The day itself was somewhat arduous with us packed like sardines in vans for two hours each way, delays on and off the reserve because of waiting for the decrepit ferry to transport vehicles to and from the mainland, and terrible road conditions on the reserve itself, as they have no way to access gravel to maintain roads (made worse because it had been raining for the last week).
It was difficult to hear some of their stories. As one resident was explaining the challenges of running a school with limited access to the mainland, someone from the community interrupted to ask her to tell of her brother who had died attempting to cross the ice. There was a moment of silence as she fought to keep her composure, and then she responded with the question: “Which one?”
Chief Erwin Redsky led us to the site of the aqueduct, canal and dike that supplies Winnipeg with its drinking water some 115 kilometres away.
As we stood there, he told us how the earth was excavated to create the dike. The dirt, in part, was taken from their traditional burial grounds, and we were indeed standing on the remains of his ancestors. We saw evidence of how the dike diverted polluted water (flowing in from the densely populated Falcon Lake) away from the aqueduct intake, pushing it toward their own community.
Stewart Redsky asked we relay this message home: “We take no pleasure in shaming or discrediting anyone. That is not who we are. But a wrong has been done that needs to be owned and redressed. We are your neighbours, and we are your friends.”
Mayor Brian Bowman has already responded, indicating he has heard nothing but heartfelt, positive reports from council members who were able to make the journey. In a brief call to me Saturday, he reaffirmed a commitment he made last spring to the building of Freedom Road, adding although it is considered inadvisable to publicly announce line items in a budget proposal, he was happy to confirm funds to begin construction on Freedom Road are indeed represented for budget consideration, and no resistance from council members is expected.
With a chuckle he quipped: “There may well be problems with the budget, but Freedom Road won’t be one of them.”

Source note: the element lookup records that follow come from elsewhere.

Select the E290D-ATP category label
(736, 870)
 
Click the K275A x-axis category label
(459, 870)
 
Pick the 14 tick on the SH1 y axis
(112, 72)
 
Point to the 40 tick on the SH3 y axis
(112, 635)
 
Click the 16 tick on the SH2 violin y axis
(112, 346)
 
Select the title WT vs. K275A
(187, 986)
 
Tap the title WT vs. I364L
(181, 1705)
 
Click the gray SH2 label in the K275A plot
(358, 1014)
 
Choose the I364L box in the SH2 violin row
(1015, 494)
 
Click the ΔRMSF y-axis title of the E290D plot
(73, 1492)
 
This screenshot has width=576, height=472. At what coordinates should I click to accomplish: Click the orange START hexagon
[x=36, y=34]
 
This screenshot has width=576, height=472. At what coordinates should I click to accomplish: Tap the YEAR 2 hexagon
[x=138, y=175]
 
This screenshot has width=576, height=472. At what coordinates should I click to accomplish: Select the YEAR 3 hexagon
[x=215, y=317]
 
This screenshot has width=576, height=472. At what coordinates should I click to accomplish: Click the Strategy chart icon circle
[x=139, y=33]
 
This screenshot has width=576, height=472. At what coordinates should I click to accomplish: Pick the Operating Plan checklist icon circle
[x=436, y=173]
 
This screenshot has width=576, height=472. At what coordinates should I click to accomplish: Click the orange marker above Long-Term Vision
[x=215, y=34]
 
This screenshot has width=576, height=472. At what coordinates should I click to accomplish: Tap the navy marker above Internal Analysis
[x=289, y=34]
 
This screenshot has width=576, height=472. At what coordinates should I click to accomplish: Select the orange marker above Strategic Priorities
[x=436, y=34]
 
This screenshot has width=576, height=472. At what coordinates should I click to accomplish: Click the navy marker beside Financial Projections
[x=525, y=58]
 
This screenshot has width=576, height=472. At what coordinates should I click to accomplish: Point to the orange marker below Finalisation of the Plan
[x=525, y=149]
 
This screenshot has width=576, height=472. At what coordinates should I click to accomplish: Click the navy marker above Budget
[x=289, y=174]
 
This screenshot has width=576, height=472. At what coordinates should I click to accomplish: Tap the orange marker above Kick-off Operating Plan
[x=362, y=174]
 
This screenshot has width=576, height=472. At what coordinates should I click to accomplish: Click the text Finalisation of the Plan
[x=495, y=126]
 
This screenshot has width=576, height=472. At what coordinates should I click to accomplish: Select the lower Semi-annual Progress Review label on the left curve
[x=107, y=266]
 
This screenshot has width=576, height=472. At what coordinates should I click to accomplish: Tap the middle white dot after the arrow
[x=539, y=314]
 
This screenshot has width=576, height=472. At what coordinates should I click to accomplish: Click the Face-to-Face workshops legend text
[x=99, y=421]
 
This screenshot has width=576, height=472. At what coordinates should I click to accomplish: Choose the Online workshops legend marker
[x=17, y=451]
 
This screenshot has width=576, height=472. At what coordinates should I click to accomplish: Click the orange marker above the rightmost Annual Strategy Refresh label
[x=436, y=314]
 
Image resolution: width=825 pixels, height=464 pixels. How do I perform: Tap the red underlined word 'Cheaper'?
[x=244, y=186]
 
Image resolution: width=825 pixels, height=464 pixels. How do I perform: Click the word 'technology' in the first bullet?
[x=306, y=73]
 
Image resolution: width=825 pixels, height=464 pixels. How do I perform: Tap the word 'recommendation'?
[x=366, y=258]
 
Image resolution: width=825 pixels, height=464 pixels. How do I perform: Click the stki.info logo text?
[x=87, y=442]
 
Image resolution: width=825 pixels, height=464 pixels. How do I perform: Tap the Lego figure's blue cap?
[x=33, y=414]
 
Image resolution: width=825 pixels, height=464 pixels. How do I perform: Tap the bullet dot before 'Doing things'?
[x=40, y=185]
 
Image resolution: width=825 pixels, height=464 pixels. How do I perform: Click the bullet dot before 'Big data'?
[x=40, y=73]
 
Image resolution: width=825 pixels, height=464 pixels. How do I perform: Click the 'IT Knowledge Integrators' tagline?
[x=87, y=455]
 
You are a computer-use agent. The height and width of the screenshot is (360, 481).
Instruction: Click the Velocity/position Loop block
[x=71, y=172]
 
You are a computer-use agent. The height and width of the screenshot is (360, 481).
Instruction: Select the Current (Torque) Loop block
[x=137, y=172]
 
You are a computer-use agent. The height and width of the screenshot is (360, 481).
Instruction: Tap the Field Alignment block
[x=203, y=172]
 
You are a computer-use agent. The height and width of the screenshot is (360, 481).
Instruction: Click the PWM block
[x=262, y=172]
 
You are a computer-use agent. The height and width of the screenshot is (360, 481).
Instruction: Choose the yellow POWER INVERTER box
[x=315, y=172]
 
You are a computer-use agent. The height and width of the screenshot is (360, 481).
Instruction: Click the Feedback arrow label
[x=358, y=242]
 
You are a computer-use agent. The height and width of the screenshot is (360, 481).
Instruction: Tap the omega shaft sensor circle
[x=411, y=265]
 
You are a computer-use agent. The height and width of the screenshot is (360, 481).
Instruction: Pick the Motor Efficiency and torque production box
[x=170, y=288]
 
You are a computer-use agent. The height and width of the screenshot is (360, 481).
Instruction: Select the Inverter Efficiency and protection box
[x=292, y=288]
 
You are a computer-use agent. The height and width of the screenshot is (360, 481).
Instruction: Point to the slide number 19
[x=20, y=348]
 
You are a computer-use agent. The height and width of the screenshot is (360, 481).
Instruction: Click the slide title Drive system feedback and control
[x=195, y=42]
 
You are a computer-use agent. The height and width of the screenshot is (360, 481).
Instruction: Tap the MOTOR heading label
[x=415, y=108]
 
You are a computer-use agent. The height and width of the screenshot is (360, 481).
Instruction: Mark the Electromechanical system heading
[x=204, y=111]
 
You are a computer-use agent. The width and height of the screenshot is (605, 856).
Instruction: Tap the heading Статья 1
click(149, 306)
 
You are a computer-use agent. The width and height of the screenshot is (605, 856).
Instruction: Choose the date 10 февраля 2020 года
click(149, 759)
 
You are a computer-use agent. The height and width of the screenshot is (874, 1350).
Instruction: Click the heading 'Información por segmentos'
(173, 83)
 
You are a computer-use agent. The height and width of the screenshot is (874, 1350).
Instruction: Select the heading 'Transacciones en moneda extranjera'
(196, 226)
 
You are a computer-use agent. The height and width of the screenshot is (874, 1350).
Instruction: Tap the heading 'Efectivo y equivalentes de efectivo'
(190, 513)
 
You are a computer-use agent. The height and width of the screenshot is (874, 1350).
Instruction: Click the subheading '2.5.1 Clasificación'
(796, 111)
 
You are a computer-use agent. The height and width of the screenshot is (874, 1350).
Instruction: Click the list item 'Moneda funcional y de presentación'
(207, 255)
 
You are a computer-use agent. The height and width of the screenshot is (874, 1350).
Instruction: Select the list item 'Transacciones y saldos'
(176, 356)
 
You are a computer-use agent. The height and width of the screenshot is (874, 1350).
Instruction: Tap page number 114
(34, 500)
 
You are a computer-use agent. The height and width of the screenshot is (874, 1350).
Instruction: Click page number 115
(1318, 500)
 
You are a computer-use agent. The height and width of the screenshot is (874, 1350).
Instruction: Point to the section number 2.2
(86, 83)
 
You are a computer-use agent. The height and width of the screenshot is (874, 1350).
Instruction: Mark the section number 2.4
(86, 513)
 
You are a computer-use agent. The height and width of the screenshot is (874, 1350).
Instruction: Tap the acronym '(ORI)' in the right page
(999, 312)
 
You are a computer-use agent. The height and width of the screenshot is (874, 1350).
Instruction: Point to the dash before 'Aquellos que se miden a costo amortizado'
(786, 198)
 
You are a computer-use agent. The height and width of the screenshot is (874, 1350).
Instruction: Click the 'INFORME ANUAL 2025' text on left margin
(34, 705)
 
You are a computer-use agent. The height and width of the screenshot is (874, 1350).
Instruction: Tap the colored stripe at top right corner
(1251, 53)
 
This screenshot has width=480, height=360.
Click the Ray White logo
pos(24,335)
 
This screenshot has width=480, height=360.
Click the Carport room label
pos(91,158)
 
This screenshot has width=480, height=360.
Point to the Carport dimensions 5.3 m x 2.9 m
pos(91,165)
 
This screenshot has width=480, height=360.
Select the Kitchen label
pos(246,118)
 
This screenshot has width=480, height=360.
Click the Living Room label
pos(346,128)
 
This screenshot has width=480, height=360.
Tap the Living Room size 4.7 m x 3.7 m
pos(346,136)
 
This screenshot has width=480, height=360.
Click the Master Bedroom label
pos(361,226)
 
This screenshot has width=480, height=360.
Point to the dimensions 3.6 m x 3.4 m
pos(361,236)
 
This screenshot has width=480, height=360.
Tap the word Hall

It may be true that (in the words of the old spiritual) freedom is coming. But we, in Winnipeg, who have been watered by the tears of Shoal Lake 40 First Nation for more than a century, should not think this freedom is only for those struggling at the mouth of our water supply. Surely, injustice binds its perpetrators as equally as it does its victims.
It’s fairly safe to say we are well on our way to a new and mutually flourishing relationship with our good neighbours at Shoal Lake 40 First Nation.
I’m praying this can be a symbol and model of a sea change in relations between non-indigenous and First Nations across our country. Freedom Road is not in itself mutuality; it only makes mutuality possible. It is not reconciliation; it’s a road to reconciliation. There is still much to be done. But this is no insignificant step.
Steve Bell is a Winnipeg singer and songwriter. He was awarded the Queen Elizabeth II Diamond Jubilee Medal in 2013 for his humanitarian work and for his music.